**** DATASET RECORDS

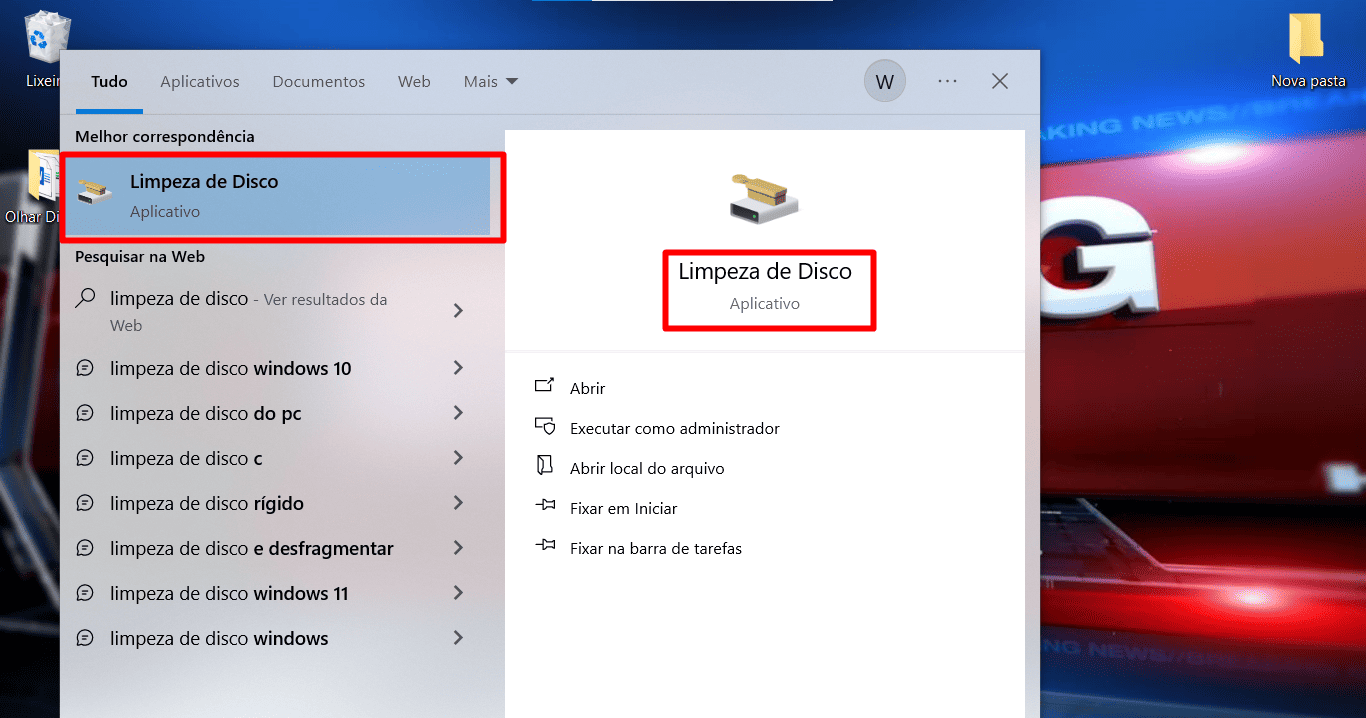This screenshot has width=1366, height=718.
Task: Click the folder icon for Abrir local do arquivo
Action: tap(545, 466)
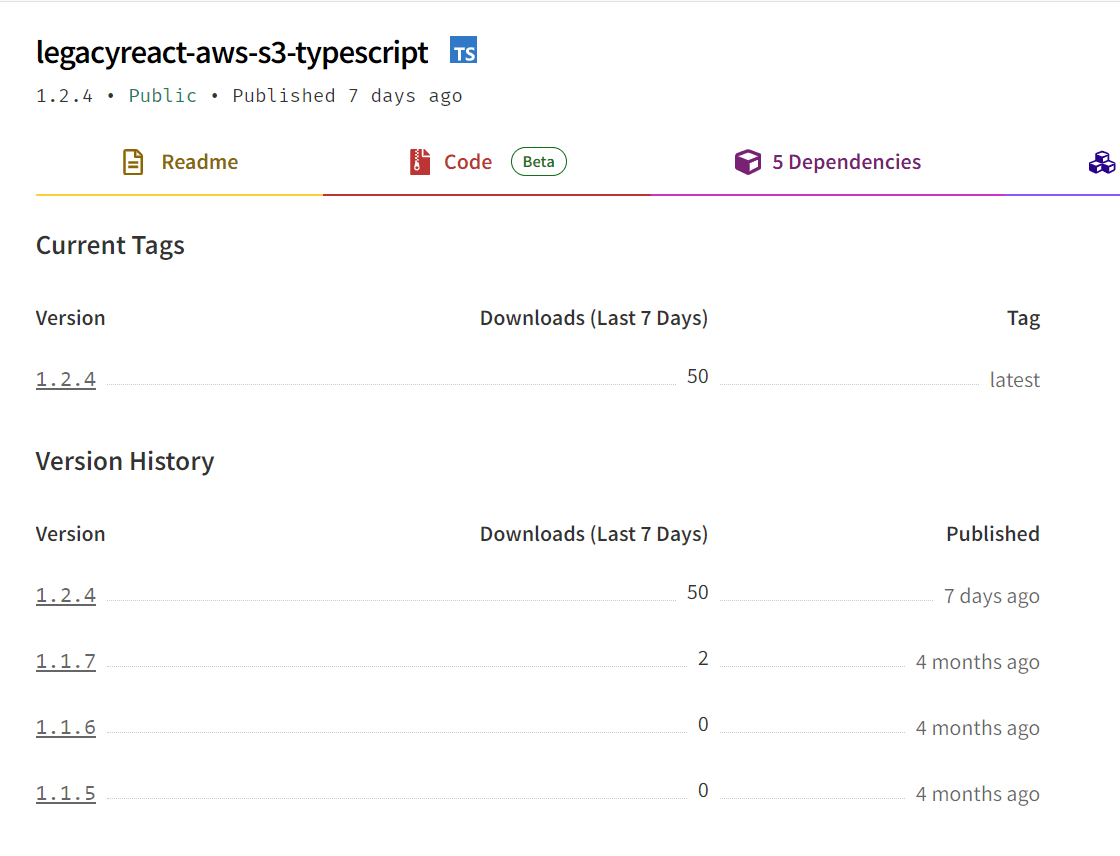
Task: Click the Beta badge
Action: (539, 161)
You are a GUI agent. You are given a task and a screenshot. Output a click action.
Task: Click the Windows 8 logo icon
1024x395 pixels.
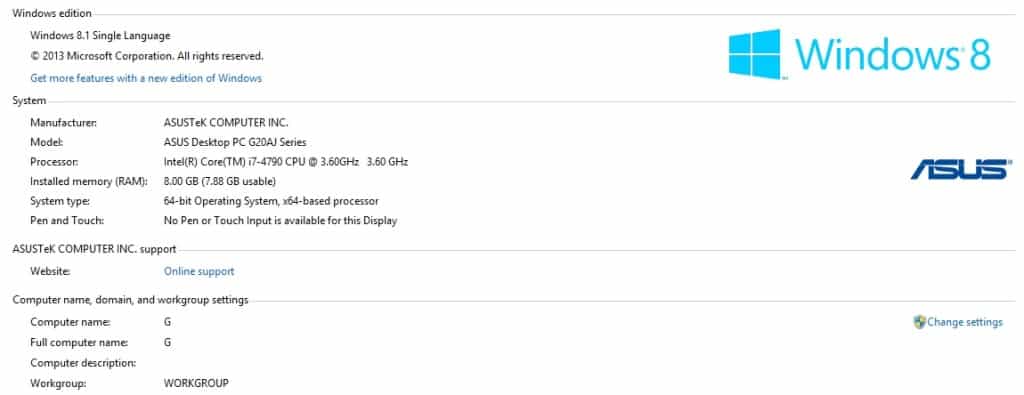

********

ACTIVITY -> Print again, word for word, every line from the line with "You are a GUI" to the final line of the records, inclusive; skip the pictures.

WRITTEN RESPONSE ->
You are a GUI agent. You are given a task and a screenshot. Output a click action.
Task: Click the Windows 8 logo icon
1024x395 pixels.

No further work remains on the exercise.